◆ Task directions
Once every line in the data below has been checked for "Year", give the number of lines that hold it, and only that.

◆ Exercise materials
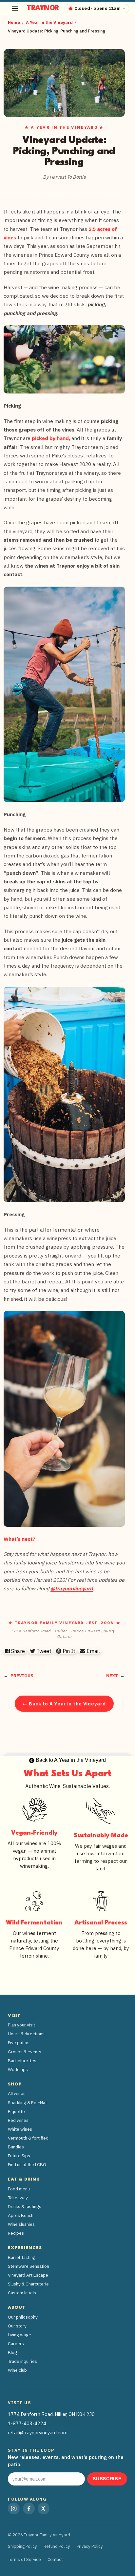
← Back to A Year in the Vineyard (64, 1704)
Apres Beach (20, 2215)
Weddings (18, 2069)
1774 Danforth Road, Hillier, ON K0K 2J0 (51, 2414)
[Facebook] (29, 2508)
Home (14, 22)
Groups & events (24, 2052)
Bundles (16, 2147)
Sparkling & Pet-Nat (27, 2102)
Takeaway (18, 2198)
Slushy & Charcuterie (28, 2284)
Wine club (17, 2370)
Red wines (18, 2120)
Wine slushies (21, 2224)
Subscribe (107, 2478)
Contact (55, 2559)
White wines (20, 2129)
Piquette (16, 2111)
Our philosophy (23, 2317)
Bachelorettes (22, 2060)
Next (112, 1676)
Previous (21, 1676)
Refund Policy (57, 2546)
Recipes (16, 2233)
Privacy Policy (90, 2546)
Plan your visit (21, 2025)
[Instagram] (14, 2508)
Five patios (18, 2042)
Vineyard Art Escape (28, 2275)
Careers (16, 2343)
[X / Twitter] (43, 2508)
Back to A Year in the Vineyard (70, 1760)
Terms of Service (24, 2559)
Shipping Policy (22, 2546)
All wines (17, 2093)
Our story (17, 2326)
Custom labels (22, 2293)
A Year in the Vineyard (49, 22)
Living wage (19, 2335)
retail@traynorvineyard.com (38, 2432)
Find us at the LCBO (27, 2164)
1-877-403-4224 (27, 2423)
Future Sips (19, 2156)
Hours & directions (26, 2034)
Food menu (19, 2189)
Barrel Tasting (21, 2257)
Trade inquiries (22, 2361)
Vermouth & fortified (28, 2138)
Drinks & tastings (24, 2206)
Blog (12, 2352)
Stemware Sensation (28, 2266)
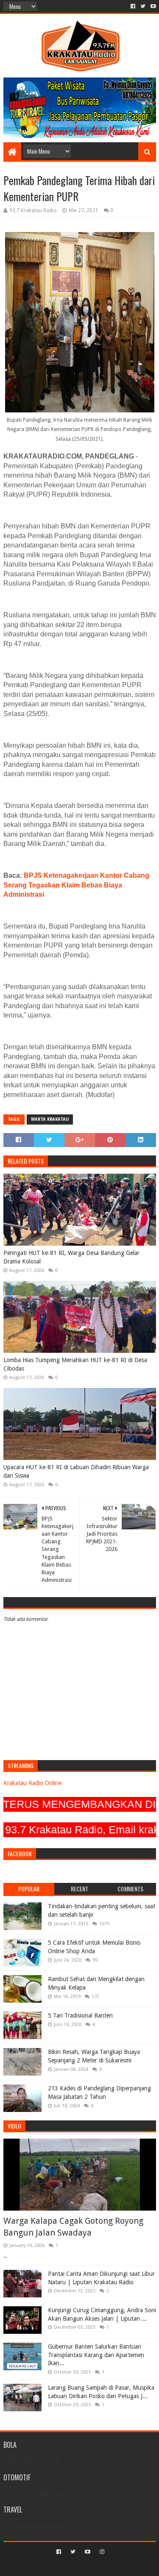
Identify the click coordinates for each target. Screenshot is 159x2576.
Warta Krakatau (50, 1119)
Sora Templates (67, 2566)
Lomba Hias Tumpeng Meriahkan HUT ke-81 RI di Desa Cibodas (75, 1364)
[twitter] (143, 6)
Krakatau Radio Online (32, 1783)
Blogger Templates (115, 2566)
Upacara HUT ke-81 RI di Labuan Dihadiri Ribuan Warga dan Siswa (76, 1471)
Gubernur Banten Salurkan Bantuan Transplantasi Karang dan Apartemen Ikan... (96, 2354)
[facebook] (133, 6)
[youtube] (152, 6)
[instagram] (101, 2552)
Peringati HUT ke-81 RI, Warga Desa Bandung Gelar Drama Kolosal (71, 1257)
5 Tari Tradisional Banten (80, 2015)
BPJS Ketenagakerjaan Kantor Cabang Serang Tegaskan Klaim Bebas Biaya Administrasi (76, 885)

◆ Solution for this exercise
3